Naming collisions to watch (FQN differs, so usually no rename needed)

  • RecommendationService ×3 → api/serving, application/recommendation (model), application/online (OnlineRecommendationService). Distinct packages — keep names.
  • Page ×2 → infrastructure/redis/sharding/Page, application/pagination/Page. Keep.
  • ApiService ×2 → api/serving/BaseApiService, api/online/ApiService. Keep.

8. Testing Strategy

  • Green-between-phases: mvn test must pass after every phase; never leave the tree uncompilable across a commit.
  • Move each test class in the same phase as its subject; update its package/imports.
  • Load tests stay opt-in (-Dgroups=load), unchanged.
  • After all phases: run mvn package -DskipTests + full mvn test, then boot all four main classes (smoke commands in §2) to confirm wiring and Spring component scan still resolve.
  • Excluded modules (infrastructure/streaming, rulebased) are not compiled by Maven — confirm they remain excluded and do not break IDE-only builds.

9. Phased Execution Plan

Each phase = compile + test green + one commit on a feature branch (never commit to main). Order chosen so leaf layers (no inbound deps) move first, reducing churn.
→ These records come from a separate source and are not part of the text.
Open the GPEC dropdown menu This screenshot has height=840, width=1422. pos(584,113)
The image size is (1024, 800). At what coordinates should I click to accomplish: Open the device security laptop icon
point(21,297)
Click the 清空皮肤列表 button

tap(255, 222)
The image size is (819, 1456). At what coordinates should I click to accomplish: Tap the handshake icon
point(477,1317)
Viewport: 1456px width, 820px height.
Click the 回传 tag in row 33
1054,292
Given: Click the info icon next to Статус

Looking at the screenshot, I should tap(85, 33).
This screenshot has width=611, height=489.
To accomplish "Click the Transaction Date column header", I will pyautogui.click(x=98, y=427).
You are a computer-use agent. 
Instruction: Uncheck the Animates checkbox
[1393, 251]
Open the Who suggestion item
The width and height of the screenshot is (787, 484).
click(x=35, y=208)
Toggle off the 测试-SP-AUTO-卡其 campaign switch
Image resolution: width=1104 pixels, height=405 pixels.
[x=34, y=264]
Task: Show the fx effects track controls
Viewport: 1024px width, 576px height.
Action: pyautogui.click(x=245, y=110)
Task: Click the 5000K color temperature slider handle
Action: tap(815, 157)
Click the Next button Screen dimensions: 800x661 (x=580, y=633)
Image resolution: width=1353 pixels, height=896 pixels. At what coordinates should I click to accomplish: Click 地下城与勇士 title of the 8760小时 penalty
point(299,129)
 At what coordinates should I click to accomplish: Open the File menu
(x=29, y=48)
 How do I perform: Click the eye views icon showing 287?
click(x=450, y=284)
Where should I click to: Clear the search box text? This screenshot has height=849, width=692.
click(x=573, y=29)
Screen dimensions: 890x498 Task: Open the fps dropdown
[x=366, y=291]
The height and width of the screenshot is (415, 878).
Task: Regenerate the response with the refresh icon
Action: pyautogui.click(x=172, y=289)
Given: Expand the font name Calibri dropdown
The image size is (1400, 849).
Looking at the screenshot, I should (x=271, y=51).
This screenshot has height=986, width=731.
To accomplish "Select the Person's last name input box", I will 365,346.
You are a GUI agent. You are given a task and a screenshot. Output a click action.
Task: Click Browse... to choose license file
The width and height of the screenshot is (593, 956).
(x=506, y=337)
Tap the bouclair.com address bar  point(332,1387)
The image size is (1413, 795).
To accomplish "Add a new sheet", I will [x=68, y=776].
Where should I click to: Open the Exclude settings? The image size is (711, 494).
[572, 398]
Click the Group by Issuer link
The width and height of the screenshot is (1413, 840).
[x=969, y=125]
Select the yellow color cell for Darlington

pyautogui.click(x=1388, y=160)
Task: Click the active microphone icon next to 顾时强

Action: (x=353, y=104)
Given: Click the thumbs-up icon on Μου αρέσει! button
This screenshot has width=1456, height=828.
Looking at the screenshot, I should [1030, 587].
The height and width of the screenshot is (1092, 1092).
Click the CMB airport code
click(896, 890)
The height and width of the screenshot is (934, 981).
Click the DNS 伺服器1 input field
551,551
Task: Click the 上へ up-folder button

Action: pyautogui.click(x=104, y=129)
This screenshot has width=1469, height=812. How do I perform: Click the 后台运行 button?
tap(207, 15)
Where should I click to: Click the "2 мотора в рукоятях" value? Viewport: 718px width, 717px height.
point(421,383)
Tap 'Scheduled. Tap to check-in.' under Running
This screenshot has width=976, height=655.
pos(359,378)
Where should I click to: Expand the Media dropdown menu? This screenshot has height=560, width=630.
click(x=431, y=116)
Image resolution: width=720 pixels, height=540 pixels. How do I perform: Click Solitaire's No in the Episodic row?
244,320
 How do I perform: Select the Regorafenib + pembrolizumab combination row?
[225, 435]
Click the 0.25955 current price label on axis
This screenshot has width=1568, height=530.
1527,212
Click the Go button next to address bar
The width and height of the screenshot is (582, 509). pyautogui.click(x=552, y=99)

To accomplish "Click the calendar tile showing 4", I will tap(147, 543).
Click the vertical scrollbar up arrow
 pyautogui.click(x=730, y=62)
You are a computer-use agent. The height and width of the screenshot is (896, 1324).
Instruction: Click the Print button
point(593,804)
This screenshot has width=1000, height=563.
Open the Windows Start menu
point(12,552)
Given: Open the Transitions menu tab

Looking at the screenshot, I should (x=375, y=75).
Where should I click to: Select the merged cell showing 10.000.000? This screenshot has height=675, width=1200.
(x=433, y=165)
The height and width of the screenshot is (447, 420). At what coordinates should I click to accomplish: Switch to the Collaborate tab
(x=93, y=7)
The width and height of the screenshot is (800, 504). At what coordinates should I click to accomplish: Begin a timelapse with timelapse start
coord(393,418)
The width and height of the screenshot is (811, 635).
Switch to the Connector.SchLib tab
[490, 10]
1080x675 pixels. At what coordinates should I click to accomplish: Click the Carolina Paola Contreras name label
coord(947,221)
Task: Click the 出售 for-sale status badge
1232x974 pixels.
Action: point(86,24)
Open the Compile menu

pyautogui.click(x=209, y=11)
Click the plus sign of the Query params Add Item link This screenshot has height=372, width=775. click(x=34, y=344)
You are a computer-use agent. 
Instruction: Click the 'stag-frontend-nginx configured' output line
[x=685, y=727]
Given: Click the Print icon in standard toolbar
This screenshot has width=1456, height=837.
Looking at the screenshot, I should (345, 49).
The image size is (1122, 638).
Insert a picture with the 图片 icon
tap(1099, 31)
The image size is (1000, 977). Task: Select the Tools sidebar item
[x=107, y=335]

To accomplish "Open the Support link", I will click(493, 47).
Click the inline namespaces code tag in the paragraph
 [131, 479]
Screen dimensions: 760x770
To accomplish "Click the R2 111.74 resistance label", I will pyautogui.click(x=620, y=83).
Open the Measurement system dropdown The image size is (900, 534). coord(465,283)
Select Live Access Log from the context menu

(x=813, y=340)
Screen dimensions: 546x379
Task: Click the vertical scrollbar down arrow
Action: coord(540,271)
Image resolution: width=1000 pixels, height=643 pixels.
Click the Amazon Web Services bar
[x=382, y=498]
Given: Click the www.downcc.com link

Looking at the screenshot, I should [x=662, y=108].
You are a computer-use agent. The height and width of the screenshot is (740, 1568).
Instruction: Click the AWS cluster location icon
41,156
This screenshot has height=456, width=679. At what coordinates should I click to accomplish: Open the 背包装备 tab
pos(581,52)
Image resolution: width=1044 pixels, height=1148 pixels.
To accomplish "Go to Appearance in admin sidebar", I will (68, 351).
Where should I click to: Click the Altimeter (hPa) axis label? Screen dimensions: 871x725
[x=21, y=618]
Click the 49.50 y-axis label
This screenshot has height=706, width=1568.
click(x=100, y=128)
  1. domain — value types move first; everything depends on them.
  2. exception — small, low-risk.
  3. infrastructure (redis, cache, vectordb, store, messaging, persistence, lock, featureflags, dataloading, resilience, alb, autoscaling).
  4. observability + reliability.
  5. config (incl. EnvConfig/EnvVars consolidation, NeedLogin).
  6. application (recommendation, retrieval, ranking, feature, experiment, auth, model, online, gateway, knowledge, pagination, saga).
  7. api (serving, online, gateway, rest, request, response, converter, envelope) + all external refs in §6.
  8. Cleanup — delete now-empty packages (annotation, data, old service/, mysql/, etc.), remove dead code surfaced during the move, final full-suite + smoke run.

10. Boundaries

Always:

  • Keep mvn test green between phases; commit per phase on a feature branch.
  • Update every external reference in §6 in the same phase as the corresponding move.
  • Use git mv-style moves so history is preserved; change only package/import lines in otherwise-untouched files.
  • Open a PR for review at the end (never merge to main directly).

Ask first:

  • Broadening scanBasePackages to com.recsys if it pulls in unexpected beans — confirm the explicit-list fallback.
  • Any rename that changes a public class name (vs. just its package).
  • Moving streaming/flink / training/rulebased into infrastructure/streaming if it risks the Maven compile-exclude config — default is to leave them in place and only document.
  • Deleting any file that looks dead but has no test coverage proving it unused.

Never:

  • Change runtime behavior, HTTP contracts, wire formats, or Redis key conventions.
  • Merge the four deployables or alter their boundaries.
  • Reformat or "improve" code unrelated to the move within the same change.
  • Commit a state where the project does not compile.

11. Open Risks / Notes

  • @SpringBootApplication component scan currently lists {"com.recsys.model","com.recsys.config"}; the move spreads @Service/@Component beans across new packages, so the scan must broaden — primary correctness risk, covered by the §2 smoke boot.
  • The offline (serving), online, and gateway servers are plain Jetty (no Spring scan), so their beans are wired manually — moving them is import-only but their main FQNs are referenced externally (§6).
  • domain/knowledge request/response types could alternatively live under api/request+api/response; spec places them in domain/knowledge for cohesion. Flag if reviewers prefer the api split.
  • Empty/near-empty legacy packages (annotation, data) are removed in Phase 8.